__STATED TASK 1__
Quote the film review word for word, everything from "The idea that" down to "in our lives.".

__PAGE TEXT__
** BEGIN **

At the 38-minute mark, Nighy begins a relationship with someone who used to work for him. I say “relationship”, but it really isn’t romantic – it is an old man discovering what he has missed. The relationship continues for a few days (or nearly 30 minutes in the movie) and is the self-discovery part of Mr. Williams’s journey.
The key insight occurs as he reminisces about his childhood at the 1 hour and 4 minute mark. (If you invert the movie as I suggested earlier, I think it is important that you not start the film before this point). But once Mr. Williams understands what his life means to him, then the rest of the film is how he turns meaning into action.
The idea that we don’t really appreciate life until our mortality is looking us in the face is not a new one. Some people get it earlier and some never do. But for most of us, it takes a series of jolts to move us into a different trajectory – one more consistent with having some purpose and meaning in our lives.
The film isn’t the best and I agree that it is manipulative and somewhat simple-minded. (And I really didn’t like the totally cynical insert near the end back at the office, for example.) But for no other reason, watch it for Nighy’s performance and for a reminder that life is short and you need to live it to the fullest while you have it. (3*)
Where to Watch: Stream: Netflix. Rent: Prime/Apple/Google/Vudu/YouTube (all $5) or wherever you get your disks.

** END **

__STATED TASK 2__
Print the records word for word, everything from the line containing "You are a GUI" down to the end of the records, leaving the pictures out.

__RECORDS FOR THIS EXERCISE__
** BEGIN **

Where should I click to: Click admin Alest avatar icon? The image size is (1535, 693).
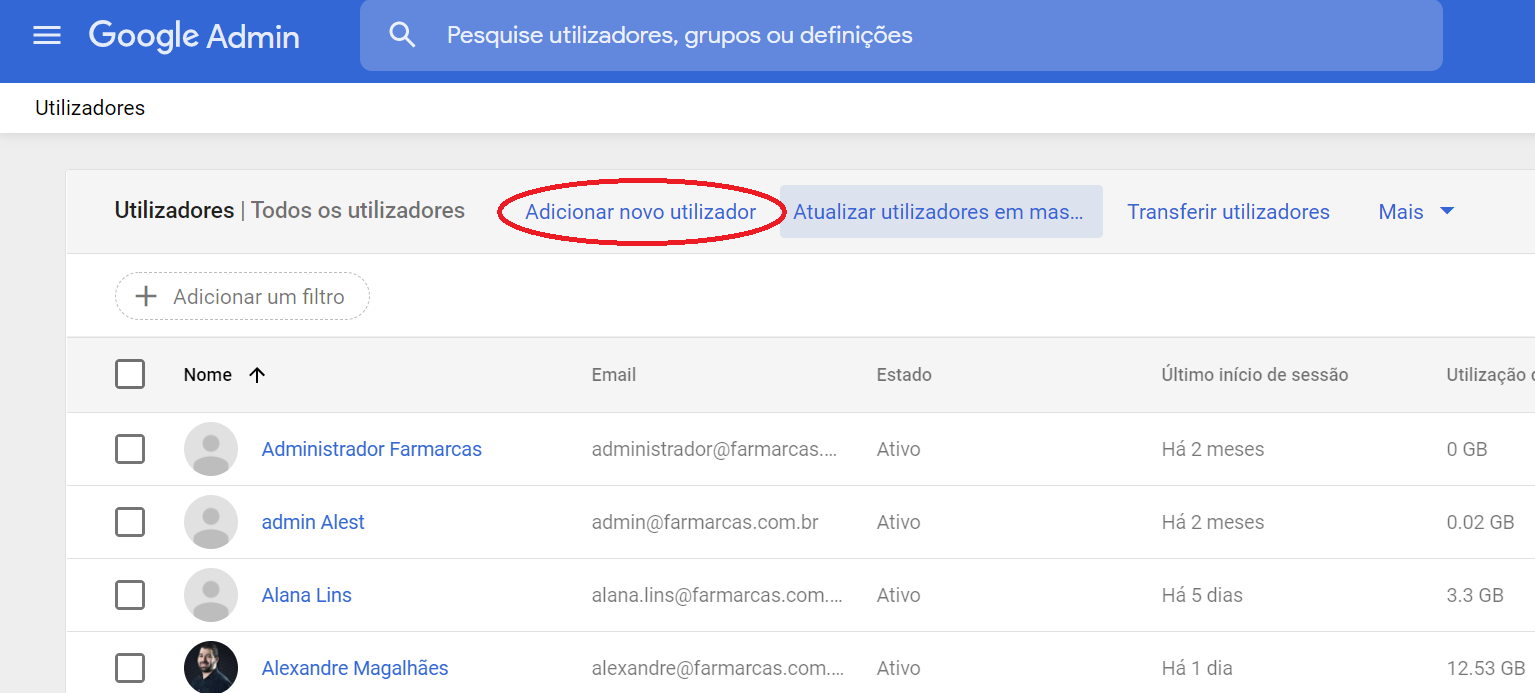(x=211, y=522)
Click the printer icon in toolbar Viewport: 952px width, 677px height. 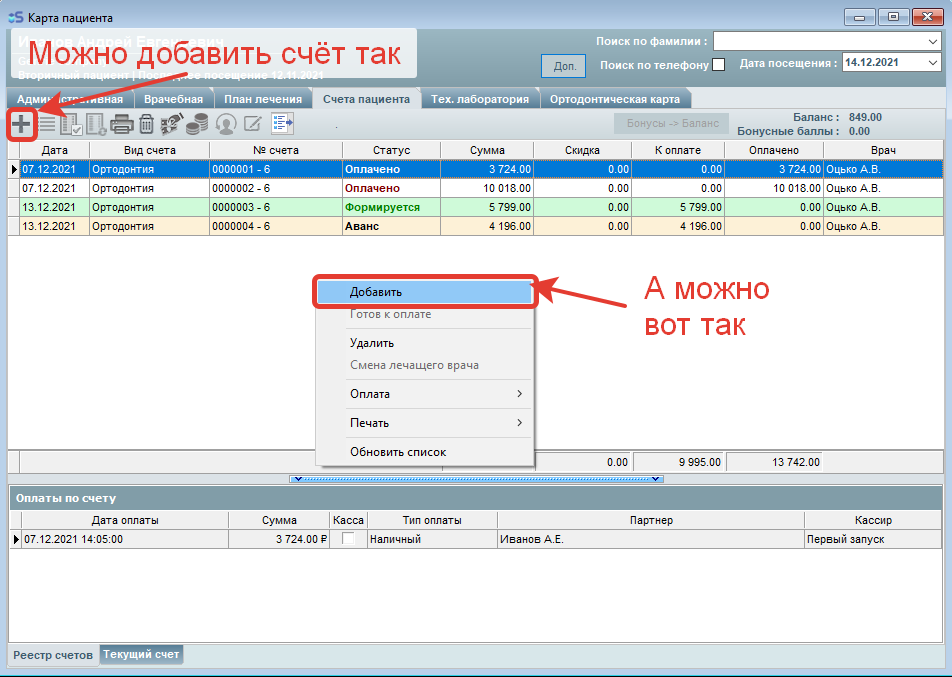[x=122, y=124]
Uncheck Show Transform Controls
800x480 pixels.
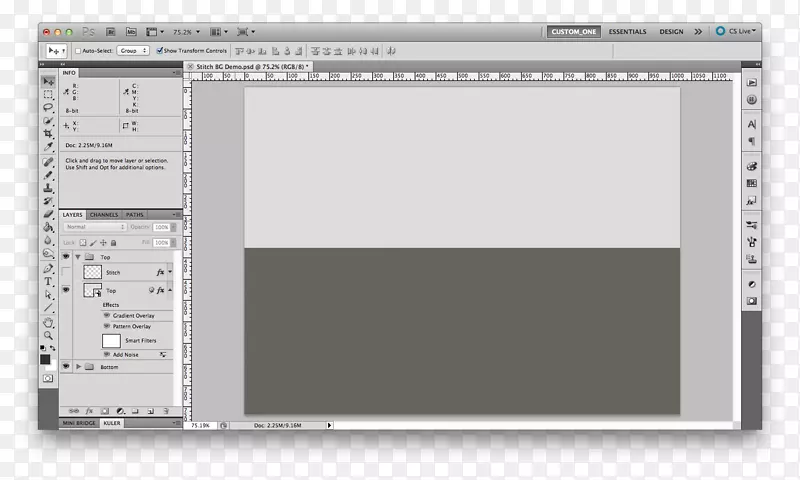[158, 50]
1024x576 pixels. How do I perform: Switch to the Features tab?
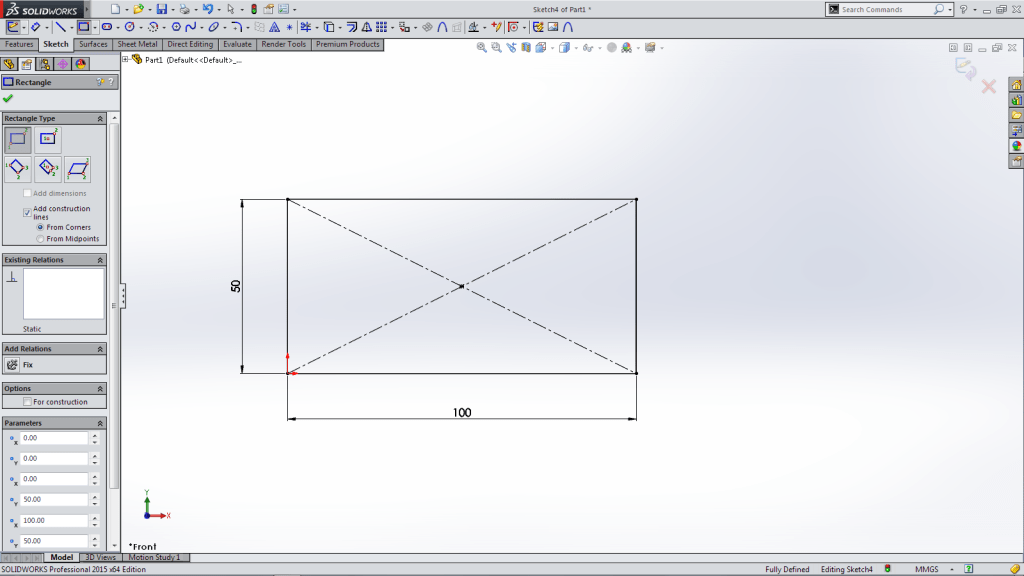(18, 44)
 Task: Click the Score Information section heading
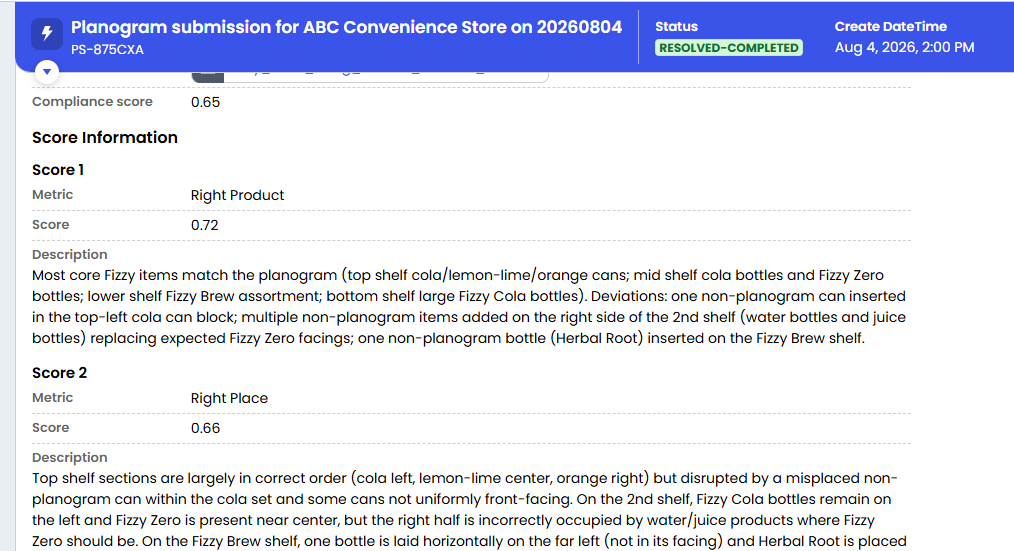pos(105,138)
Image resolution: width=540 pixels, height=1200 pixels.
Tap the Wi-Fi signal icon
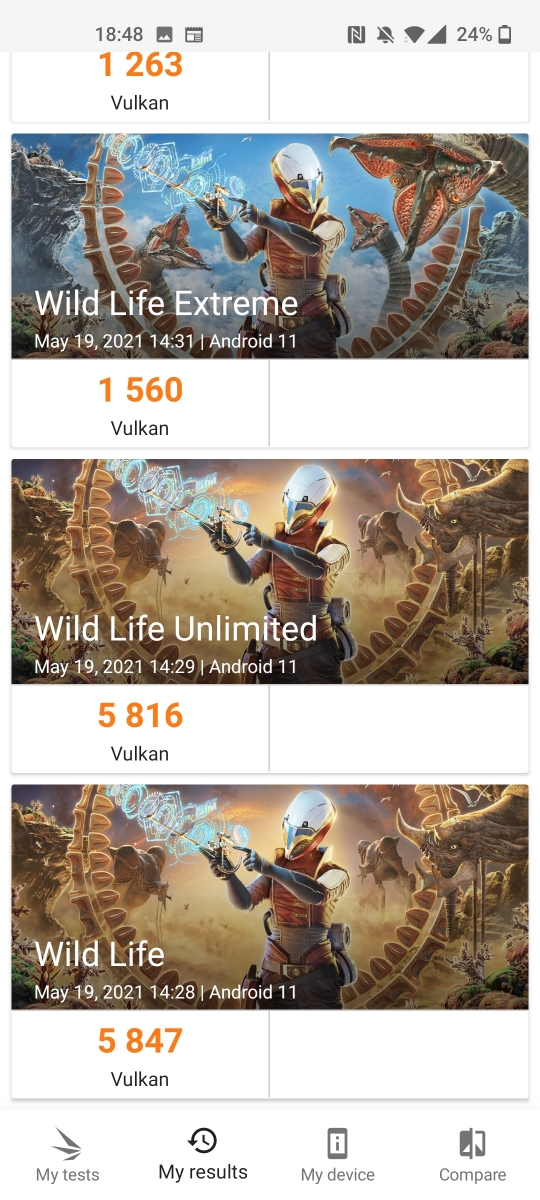414,35
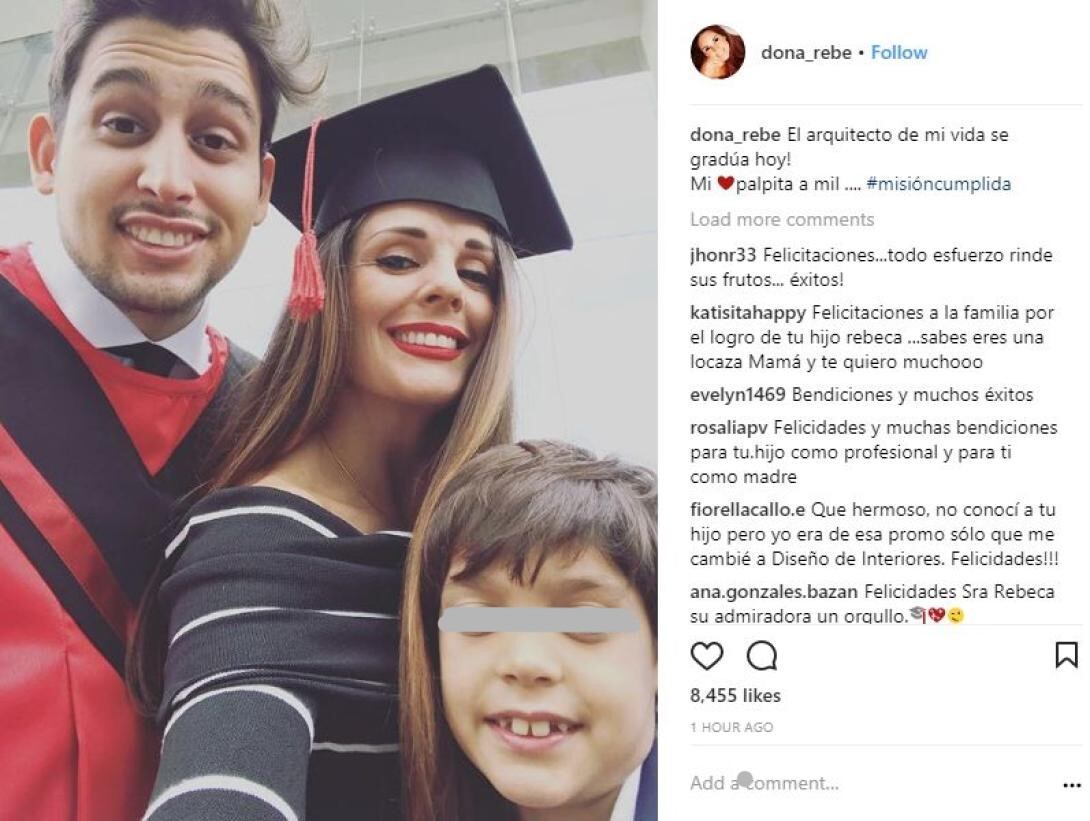This screenshot has height=821, width=1090.
Task: Open the three-dot more options menu
Action: click(1073, 786)
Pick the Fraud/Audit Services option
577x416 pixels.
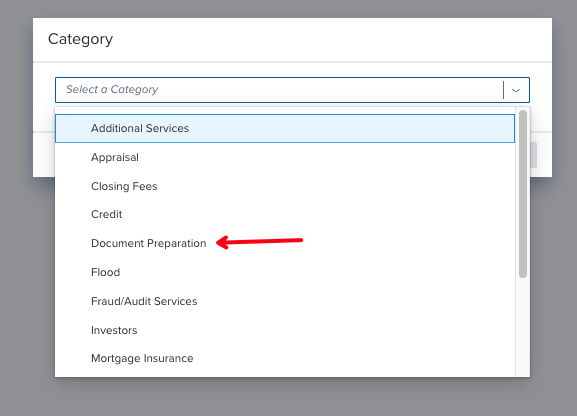(x=285, y=301)
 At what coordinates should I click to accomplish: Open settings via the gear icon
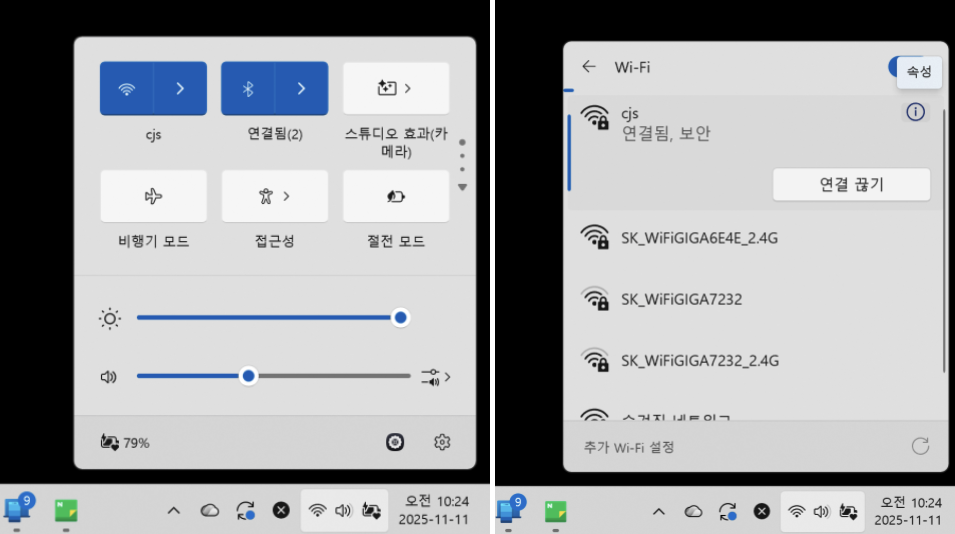point(442,442)
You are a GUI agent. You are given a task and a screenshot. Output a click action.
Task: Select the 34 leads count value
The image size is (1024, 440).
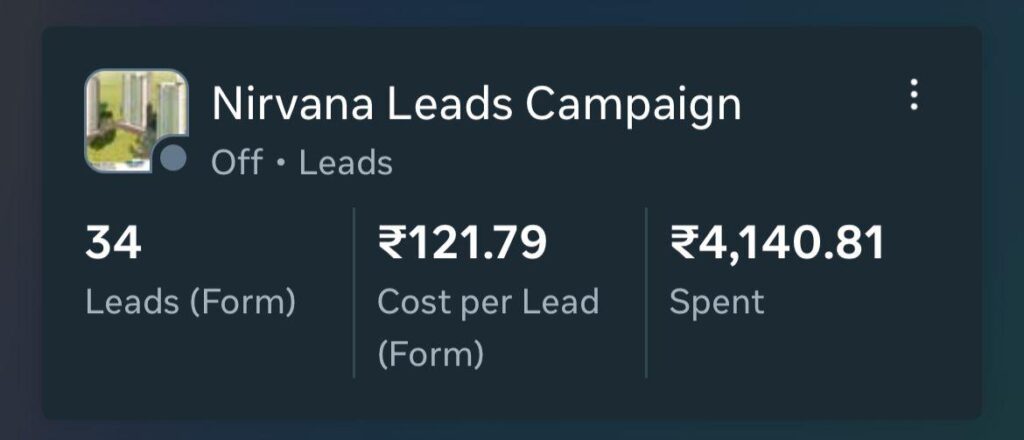(x=113, y=244)
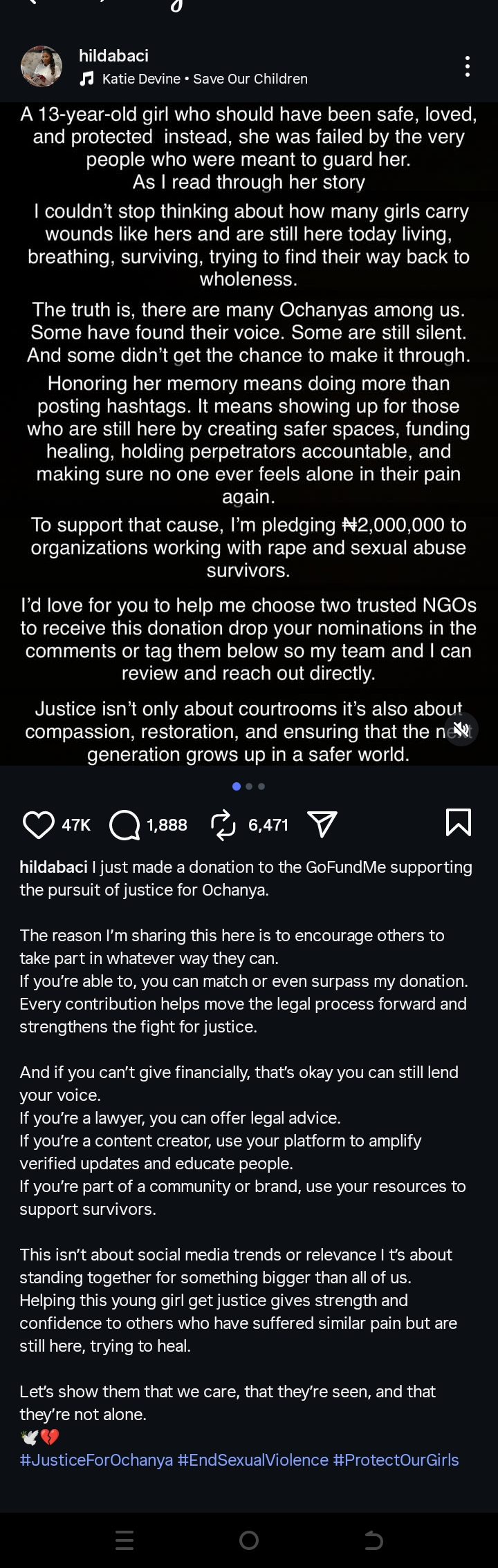Image resolution: width=498 pixels, height=1568 pixels.
Task: Open the #EndSexualViolence hashtag
Action: [253, 1460]
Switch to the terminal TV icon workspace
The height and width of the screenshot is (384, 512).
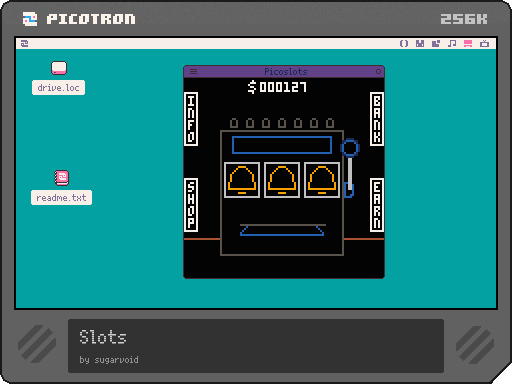[484, 44]
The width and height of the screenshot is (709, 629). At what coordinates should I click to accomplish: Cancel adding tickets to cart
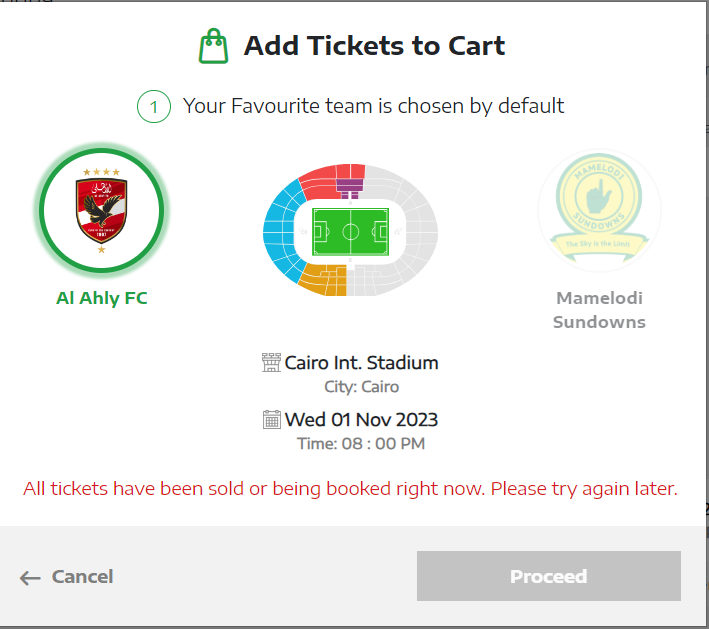82,577
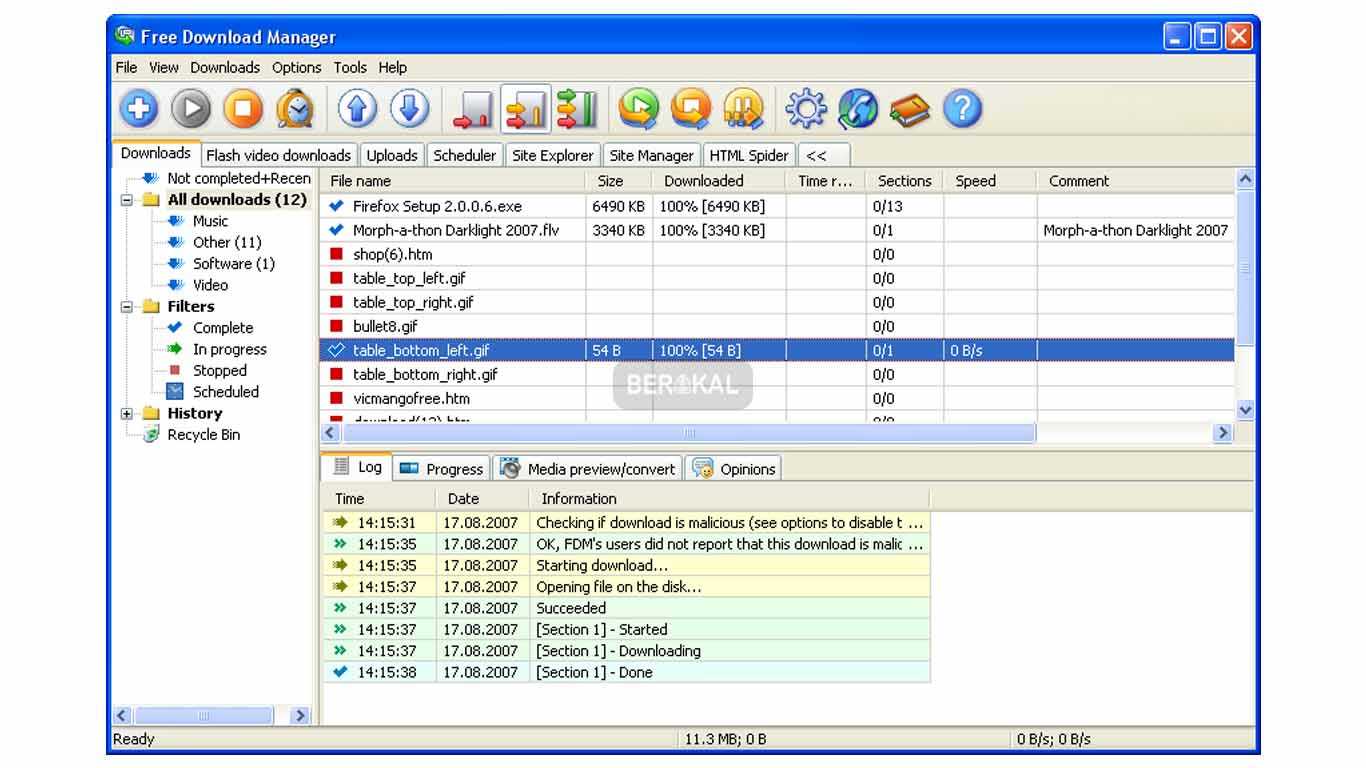Click the Move up arrow icon
This screenshot has width=1366, height=768.
pos(357,108)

** END **

__REPLY 1__
The idea that we don’t really appreciate life until our mortality is looking us in the face is not a new one. Some people get it earlier and some never do. But for most of us, it takes a series of jolts to move us into a different trajectory – one more consistent with having some purpose and meaning in our lives.

__REPLY 2__
You are a GUI agent. You are given a task and a screenshot. Output a click action.
Task: Select the 34 leads count value
The image size is (1024, 440).
(x=113, y=244)
Image resolution: width=498 pixels, height=1568 pixels.
Task: Open the #EndSexualViolence hashtag
Action: [253, 1460]
Switch to the terminal TV icon workspace
The height and width of the screenshot is (384, 512).
[484, 44]
The width and height of the screenshot is (709, 629). At what coordinates should I click to accomplish: Cancel adding tickets to cart
82,577
Click the Move up arrow icon
This screenshot has width=1366, height=768.
pos(357,108)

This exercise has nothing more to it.